==== Study text
These are the most usual reasons for scanning each area, although occasionally some rarer indications are included.

Simple anatomical diagrams are provided for most examination areas to assist the reader.

This contains a list of the equipment required for each examination and includes coil type, gating leads, bellows and immobilization devices. The correct use of gating and RC is discussed in Part 1(see Gating and respiratory compensation techniques ). The coil types described are the most common currently available. These are as follows.

Volume coils that both transmit and receive radiofrequency (RF) pulses and are specifically called transceivers. Most of these coils are quadrature in design, which means that they generate two RF fields perpendicular to each other. This maximises coupling between the coils and the spin population, thus improving image quality factors such as the signal‐to‐noise ratio (SNR). Volume coils often encompass large areas of anatomy and yield a uniform signal across the whole field of view (FOV). The head and body coil are examples of this type of coil.

Linear phased array coils consist of multiple coils and receivers. The signal from the receiver of each coil is combined to form one image. The image has the advantages of both a small coil (improved SNR) and those of the larger volume coils (increased coverage). Therefore, linear phased array coils can be used either to examine large areas such as the entire length of the spine, or to improve signal uniformity and intensity in small areas such as the breast. Figure 1.1 Correct placement of a flat surface receive coil.
========
==== Given information
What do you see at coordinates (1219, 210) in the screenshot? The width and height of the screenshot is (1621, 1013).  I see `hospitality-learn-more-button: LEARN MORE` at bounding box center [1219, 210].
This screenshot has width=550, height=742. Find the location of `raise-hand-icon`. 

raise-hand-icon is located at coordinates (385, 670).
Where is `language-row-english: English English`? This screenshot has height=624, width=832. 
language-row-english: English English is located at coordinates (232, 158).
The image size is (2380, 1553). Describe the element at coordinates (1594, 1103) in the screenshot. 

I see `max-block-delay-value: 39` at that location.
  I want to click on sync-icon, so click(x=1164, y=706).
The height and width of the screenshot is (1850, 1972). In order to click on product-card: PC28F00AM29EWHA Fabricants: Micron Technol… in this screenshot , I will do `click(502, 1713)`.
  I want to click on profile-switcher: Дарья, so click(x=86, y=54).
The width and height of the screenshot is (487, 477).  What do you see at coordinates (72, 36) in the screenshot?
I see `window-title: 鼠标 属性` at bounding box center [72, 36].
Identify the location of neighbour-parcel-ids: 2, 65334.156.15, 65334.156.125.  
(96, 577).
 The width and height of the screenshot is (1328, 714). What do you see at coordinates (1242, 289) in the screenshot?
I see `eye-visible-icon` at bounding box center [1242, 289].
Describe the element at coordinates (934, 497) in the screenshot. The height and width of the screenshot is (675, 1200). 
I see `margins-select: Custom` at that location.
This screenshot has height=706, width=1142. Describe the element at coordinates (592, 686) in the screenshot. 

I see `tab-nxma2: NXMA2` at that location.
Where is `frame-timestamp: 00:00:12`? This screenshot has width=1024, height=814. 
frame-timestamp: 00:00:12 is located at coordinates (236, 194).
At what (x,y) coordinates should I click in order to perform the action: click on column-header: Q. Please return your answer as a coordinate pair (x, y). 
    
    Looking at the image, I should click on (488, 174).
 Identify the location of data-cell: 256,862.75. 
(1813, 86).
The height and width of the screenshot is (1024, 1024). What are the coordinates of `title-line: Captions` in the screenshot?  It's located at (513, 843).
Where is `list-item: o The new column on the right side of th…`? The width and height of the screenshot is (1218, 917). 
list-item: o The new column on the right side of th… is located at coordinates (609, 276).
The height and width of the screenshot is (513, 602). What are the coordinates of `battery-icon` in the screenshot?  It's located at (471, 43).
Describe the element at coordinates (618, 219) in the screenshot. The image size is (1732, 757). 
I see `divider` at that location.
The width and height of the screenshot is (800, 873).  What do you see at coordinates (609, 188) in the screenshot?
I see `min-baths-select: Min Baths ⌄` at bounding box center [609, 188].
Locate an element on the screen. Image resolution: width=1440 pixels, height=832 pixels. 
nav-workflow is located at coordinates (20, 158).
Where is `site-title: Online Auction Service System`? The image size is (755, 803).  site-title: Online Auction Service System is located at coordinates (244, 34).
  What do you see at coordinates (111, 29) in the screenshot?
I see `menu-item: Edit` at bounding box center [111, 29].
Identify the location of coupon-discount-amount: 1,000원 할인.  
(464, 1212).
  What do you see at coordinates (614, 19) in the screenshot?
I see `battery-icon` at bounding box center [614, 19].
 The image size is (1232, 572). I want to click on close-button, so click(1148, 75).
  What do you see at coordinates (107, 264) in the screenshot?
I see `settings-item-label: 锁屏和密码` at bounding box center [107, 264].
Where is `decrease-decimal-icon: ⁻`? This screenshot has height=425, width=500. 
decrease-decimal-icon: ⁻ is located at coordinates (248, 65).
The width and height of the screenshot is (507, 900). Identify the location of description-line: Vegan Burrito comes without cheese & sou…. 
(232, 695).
========
_Work task A_
According to the MRI equipment text, what does it mean when a coil is quadrature in design?
_Work task B_
Copy the part of the MRI equipment text starting with "This contains a" and going on through "type of coil.".
The dataset entries are separate material, apart from the MRI equipment text.

_Response area A_
It generates two RF fields perpendicular to each other.

_Response area B_
This contains a list of the equipment required for each examination and includes coil type, gating leads, bellows and immobilization devices. The correct use of gating and RC is discussed in Part 1(see Gating and respiratory compensation techniques ). The coil types described are the most common currently available. These are as follows.

Volume coils that both transmit and receive radiofrequency (RF) pulses and are specifically called transceivers. Most of these coils are quadrature in design, which means that they generate two RF fields perpendicular to each other. This maximises coupling between the coils and the spin population, thus improving image quality factors such as the signal‐to‐noise ratio (SNR). Volume coils often encompass large areas of anatomy and yield a uniform signal across the whole field of view (FOV). The head and body coil are examples of this type of coil.